Whopping $17B paid out so far for MU
That's been great for many vendors, but some companies' staying power may be in doubt.WASHINGTON | December 5, 2013
As providers ready for meaningful use Stage 2 attestation and policymakers start designing Stage 3, CMS announced that the Medicare and Medicaid EHR incentive programs have paid out just shy of $17 billion to spur adoption thus far.
As of the end of October, more than 430,000 eligible hospitals and professionals have achieved meaningful use, with 93 percent of eligible hospitals and 80 percent of eligible professionals registered for the program.
[See also: Stage 2 changes may be rude awakening]
More than 236,000 Medicare-eligible physicians and 139,000 Medicaid-eligible physicians have attested so far, along with more than 4,600 or 85 percent of all eligible hospitals.
The incentive program "has allowed 1,000 flowers to bloom," those being EHR companies, said Rob Tagalicod, director of CMS’s eHealth Standards and Services office, during a meeting of the Health IT Policy Committee.
"The question remains: which of these blooms will be hardy enough to meet the challenges of summer," he asked, referring to Stages 2 and 3.
It's worth asking, Tagalicod said, because "not all providers are satisfied with their current system," and about 30 percent of office-based physicians are poised to change vendors.
[See also: Stage 3 goes for more rigor]
While attesting for meaningful use is the challenge for providers, for HIT companies, the challenge is to offer providers integrated solutions for the new realities in healthcare — interoperable EHR systems that support not just basic digital documentation, but also population health and payment reform.
Indeed, this point in time in the meaningful use program and the winter season is a good time to reflect on the future, said Jacob Reider, MD, the acting national coordinator for health IT.

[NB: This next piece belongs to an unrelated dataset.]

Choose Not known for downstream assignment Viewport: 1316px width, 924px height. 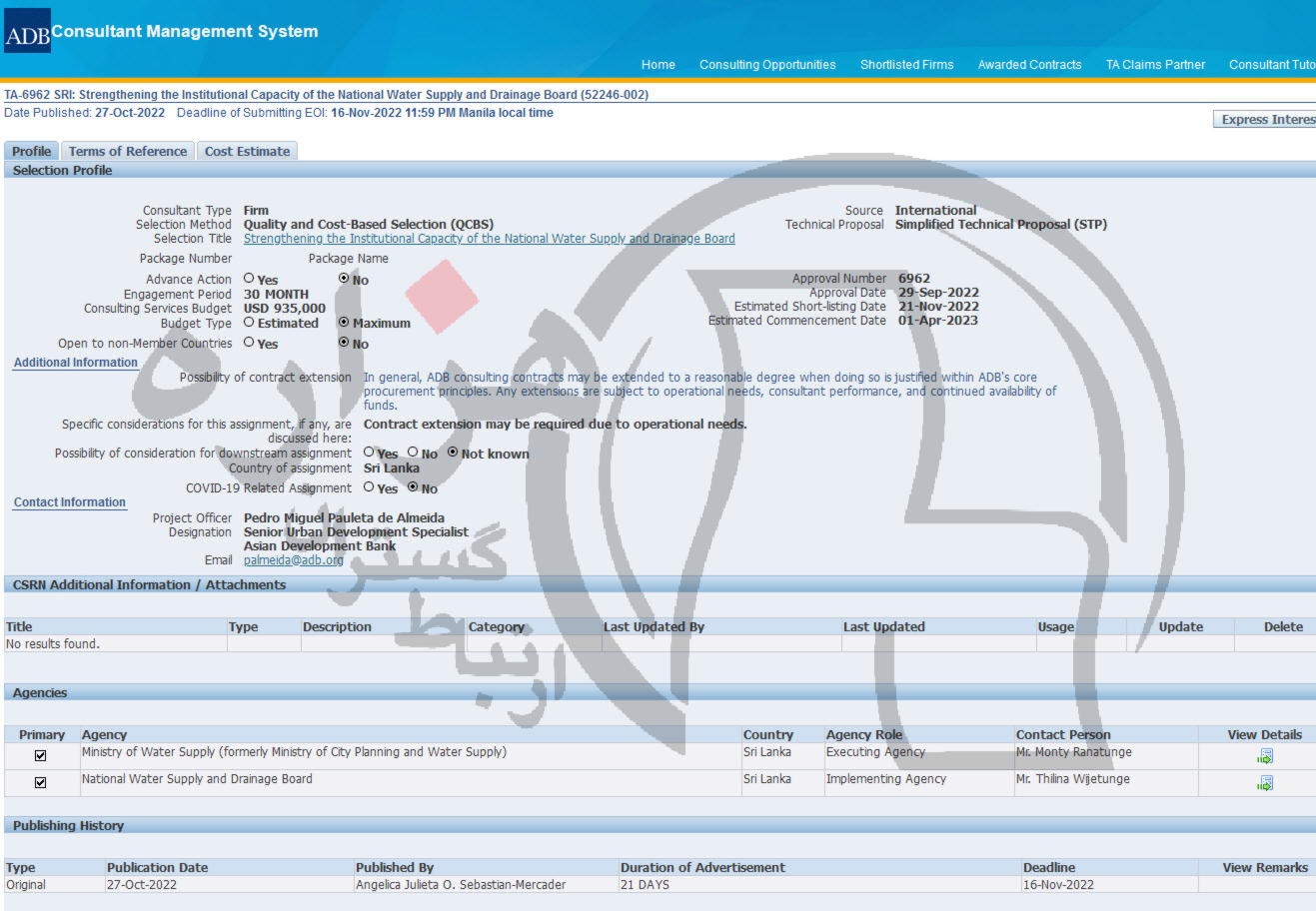tap(453, 453)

"I found myself talking about one of my favorite books, 'Tribal Leadership,'" said Reider.
The book considers the culture and behaviors of different organizations, categorized by stages. For stage 1 organizations, "their unifying theme might be 'life sucks,'" Reider said. "Stage 2 might be, 'My life sucks.'"

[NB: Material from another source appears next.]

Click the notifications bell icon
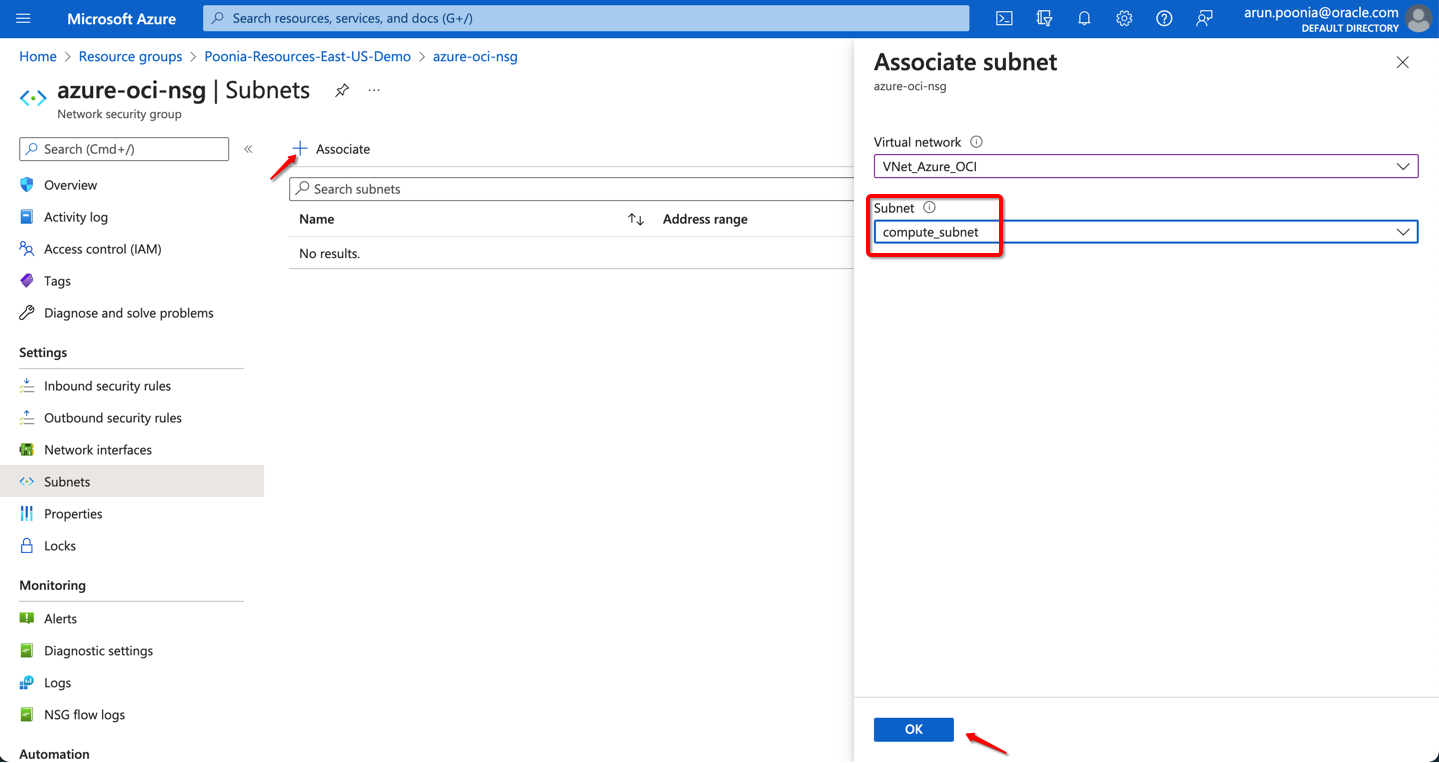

Stage 3 in the book is, "'I’m great and you're not," he continued. "Lots of academia is this way: They’re individual contributors who don’t operate all that well in teams."
Stage 4 is, "'We’re great.' As a team they recognize we can accomplish extraordinary things." Stage 5, meanwhile, is, "'Life is great.'" They "can see the pinnacle of what we’re trying to achieve," Reider said, "but they need to work together to get there and function."
While there are more stages in "Tribal Leadership" than the meaningful use program, the analogy holds because many different sectors of the healthcare delivery continuum, some of them competitors, are working together.
"This group continues to be the guiding light for this industry," especially as the HIT Policy Committee works on Stage 3 "to make it less prescriptive and focus on outcomes, so providers aren’t struggling so much," Reider said.